Thursday, May 30, 2013

The program is blocked by group policy


Democrat or Bubonic

Today's Plague
It began last night with ...

Res Ipsa Loquitor

...   and ended with

Res Ipsa Loquitor


Default Re: Avast is blocked by Group Policy... Then you have a major issue that cant be resolved without a format.

Sorry to tell you but you got infected and they added your PC to a group policy. There is no way to undo that unless you know the Admin password that they had set to remove yourself.
The second I agreed to allow the Thunderbird update I regretted it since Thunderbird NEVER uses pop-up update dialog.  Too late.  Before I knew it I had a new Toolbar, and a whole bunch of other crap that I deleted completely, leaving no registry remnants.
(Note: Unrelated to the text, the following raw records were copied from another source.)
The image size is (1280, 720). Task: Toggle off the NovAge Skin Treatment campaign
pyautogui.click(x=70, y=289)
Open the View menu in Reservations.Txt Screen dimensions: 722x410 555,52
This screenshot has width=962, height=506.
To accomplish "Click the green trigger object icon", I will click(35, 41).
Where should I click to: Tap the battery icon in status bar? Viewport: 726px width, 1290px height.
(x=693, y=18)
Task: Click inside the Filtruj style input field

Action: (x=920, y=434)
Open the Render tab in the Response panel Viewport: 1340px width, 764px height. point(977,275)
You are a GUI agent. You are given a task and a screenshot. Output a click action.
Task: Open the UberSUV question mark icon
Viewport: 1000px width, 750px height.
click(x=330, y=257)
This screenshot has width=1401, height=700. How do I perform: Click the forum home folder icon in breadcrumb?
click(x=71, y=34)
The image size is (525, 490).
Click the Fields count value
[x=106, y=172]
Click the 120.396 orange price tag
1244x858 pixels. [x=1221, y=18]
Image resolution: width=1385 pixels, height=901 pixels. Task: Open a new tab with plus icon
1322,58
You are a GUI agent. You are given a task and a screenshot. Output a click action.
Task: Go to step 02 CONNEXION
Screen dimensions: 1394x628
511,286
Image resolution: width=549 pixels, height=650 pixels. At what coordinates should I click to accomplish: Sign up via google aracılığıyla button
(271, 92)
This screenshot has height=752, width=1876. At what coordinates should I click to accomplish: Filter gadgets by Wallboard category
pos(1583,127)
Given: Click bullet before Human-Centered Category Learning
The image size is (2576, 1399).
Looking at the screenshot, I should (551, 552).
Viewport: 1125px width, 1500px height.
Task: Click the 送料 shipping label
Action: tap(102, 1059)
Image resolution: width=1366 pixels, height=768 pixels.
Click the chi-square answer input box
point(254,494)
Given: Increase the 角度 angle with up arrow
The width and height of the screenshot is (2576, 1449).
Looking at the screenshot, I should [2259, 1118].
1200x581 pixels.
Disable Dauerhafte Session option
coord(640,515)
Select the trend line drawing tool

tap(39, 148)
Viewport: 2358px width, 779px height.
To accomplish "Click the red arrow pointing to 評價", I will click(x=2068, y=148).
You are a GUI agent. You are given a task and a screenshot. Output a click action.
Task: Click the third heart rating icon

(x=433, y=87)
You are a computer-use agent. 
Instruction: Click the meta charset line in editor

However ...

When I tried to update Avast I got the "The program is blocked by group policy ..." message.  The administrator password was generated by the  hijacker, who is either Chinese, Russian  or a Democrat.

After spending at least 6 hours trying everything I could find, it appears that this virus can only be removed with a fresh install.

Fukit.  I don't care.  But I've said this before.  If the Obamas spent just a fraction of  resources they use to track and silence their critics, these people could be found, killed, and their mainframes blown to pieces.  In fact, I have more enmity for these people than I did for bin-Laden.

FYI

11 comments:

Anonymous said...

Dude don't panic, you can reset your admin password easily. I've defeated these fuckers many times. However, there is nothing I can do for venereal warts.

Casca

Anonymous said...

Let no OS Pword ever be an obstacle to you again: http://www.techrepublic.com/blog/five-apps/five-trustworthy-password-recovery-tools/1411

Casca

DJMoore said...

I assume that you found this Malwarebytes page, and did everything suggested.

If so, I think Casca has it right. I have a preference for the tools that run from an external bootable CD or flash drive. If possible, create the CD or flash on a non-infected machine.

The other tools are running resource intensive brute force attacks; it may well be that the malware scum was clever enough to pick a very good password.

I have successfully used a Liveboot Ubuntu CD to run Windows password resetting tools, albeit in cases where the user simply forgot the password. As I recall, the tool showed me a list of all the usernames, and let me set a new password for the administrator account.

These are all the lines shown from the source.